Lula deve vetar mudança em royalties

Estadão

03 Dezembro 2010 | 17h21

Com veto de Lula, novo rateio dos royalties garantiria mais dinheiro para Estados e municípios que hoje pouco ou nada recebem

Renato Andrade – O Estado de S.Paulo

O governo já tem em mãos uma proposta alternativa de divisão dos royalties do petróleo para ser encaminhada ao Congresso no próximo ano. A nova fórmula de rateio garante mais dinheiro para os Estados e municípios que pouco ou nada recebem atualmente, sem comprometer o padrão de ganho das regiões ligadas diretamente à produção da commodity.

 Na quarta-feira, o Plenário da Câmara aprovou dispositivo que distribui o dinheiro dos royalties a todos Estados e municípios segundo os critérios dos fundos de participação dos Estados e Municípios (FPE e FPM). A regra polêmica, introduzida por meio de emenda do senador Pedro Simon (PMDB-RS) deve ser vetado pelo presidente Luiz Inácio Lula da Silva (ler abaixo).

Uma das novidades, que vem sendo debatida pelo Comitê de Articulação Federativa (CAF), é a redução gradual, ao longo de dez anos, da parcela de recursos destinada aos cofres dos produtores. Essa diminuição, entretanto, será compensada pelo aumento da produção dos poços de petróleo. O pedaço que sair da cota dos produtores será repartido entre os demais Estados e municípios. A estratégia é promover uma desconcentração das receitas ao longo de uma década.

O critério de rateio também é novo. O dinheiro será distribuído na proporção inversa da receita per capita de cada região. Assim, cidades populosas e com baixa arrecadação serão as mais beneficiadas. Outros elementos comporão o critério de distribuição, de forma a incentivar as prefeituras a melhorar sua gestão financeira.

Para garantir efeito imediato, a nova proposta prevê que a regra valerá para todos os campos licitados pelo atual modelo de concessão, incluindo aqueles que se encontram na região do pré-sal. Cerca de 28% da área classificada como pré-sal foi licitada seguindo as regras vigentes.

A ideia é que a proposta sirva de base para as discussões do tema em 2011, que serão retomadas depois que Lula vetar o mecanismo de divisão aprovado na quarta-feira.

Cenário. De acordo com estimativas do Ministério de Minas e Energia, a produção sob o modelo de partilha só deve ser iniciada em dez anos. Nesse período, a receita obtida com a cobrança de royalties e participação especial nos campos que foram licitados pelo modelo de concessão deve duplicar. A participação especial é uma espécie de “royalty extra” cobrado dos poços de grande porte.

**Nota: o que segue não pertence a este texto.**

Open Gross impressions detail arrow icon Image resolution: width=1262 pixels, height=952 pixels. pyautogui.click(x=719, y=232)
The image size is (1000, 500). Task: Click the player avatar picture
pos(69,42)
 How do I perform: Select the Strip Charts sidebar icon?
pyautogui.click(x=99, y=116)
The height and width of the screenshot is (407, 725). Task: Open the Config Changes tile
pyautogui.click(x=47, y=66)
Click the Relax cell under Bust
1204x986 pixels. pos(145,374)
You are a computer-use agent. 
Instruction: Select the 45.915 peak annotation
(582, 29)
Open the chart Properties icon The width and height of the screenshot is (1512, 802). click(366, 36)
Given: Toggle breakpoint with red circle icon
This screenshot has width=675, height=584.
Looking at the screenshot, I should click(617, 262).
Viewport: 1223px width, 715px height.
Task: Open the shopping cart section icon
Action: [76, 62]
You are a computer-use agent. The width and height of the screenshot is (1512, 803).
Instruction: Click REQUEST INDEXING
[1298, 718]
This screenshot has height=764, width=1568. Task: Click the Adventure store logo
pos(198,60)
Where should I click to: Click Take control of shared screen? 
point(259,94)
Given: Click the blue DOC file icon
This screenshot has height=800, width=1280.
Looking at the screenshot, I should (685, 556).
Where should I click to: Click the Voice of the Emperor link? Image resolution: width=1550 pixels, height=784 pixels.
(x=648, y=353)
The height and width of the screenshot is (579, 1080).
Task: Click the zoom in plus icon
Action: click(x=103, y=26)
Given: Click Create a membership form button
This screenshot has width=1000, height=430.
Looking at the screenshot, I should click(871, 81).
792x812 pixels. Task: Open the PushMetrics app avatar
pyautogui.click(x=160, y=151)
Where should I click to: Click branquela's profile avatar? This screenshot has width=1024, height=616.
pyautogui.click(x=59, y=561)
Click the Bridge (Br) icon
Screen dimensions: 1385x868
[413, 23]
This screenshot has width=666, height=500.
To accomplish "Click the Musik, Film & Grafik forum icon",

Atualmente, do dinheiro que deve ser rateado entre os Estados, fruto da cobrança das duas compensações, os produtores abocanham 97,6%. Em 2009, somente o Rio ficou com 71,62% do bolo. Se a regra do Fundo de Participação dos Estados estivesse em vigor, o cofre fluminense teria recebido apenas 1,52% do dinheiro distribuído.

“Emenda Simon”. O sistema aprovado pelos deputados ontem elimina a prioridade que Estados como o Rio de Janeiro e Espírito Santo – os maiores produtores de petróleo do País – têm atualmente sobre os recursos obtidos com a compensação financeira. O rateio passaria a ser feito seguindo as regras dos FPE e FPM, que favorecem as regiões mais pobres. O prejuízo dos produtores seria compensado pela União.

O senador Francisco Dornelles (PP-RJ) tem outra alternativa para a polêmica. A ideia é elevar a alíquota dos royalties de 10% para 15% e dividir o dinheiro apenas entre Estados e municípios. Os primeiros dez pontos porcentuais seriam rateados entre os produtores, e os demais Estados e municípios ficariam com os 5 pontos adicionais.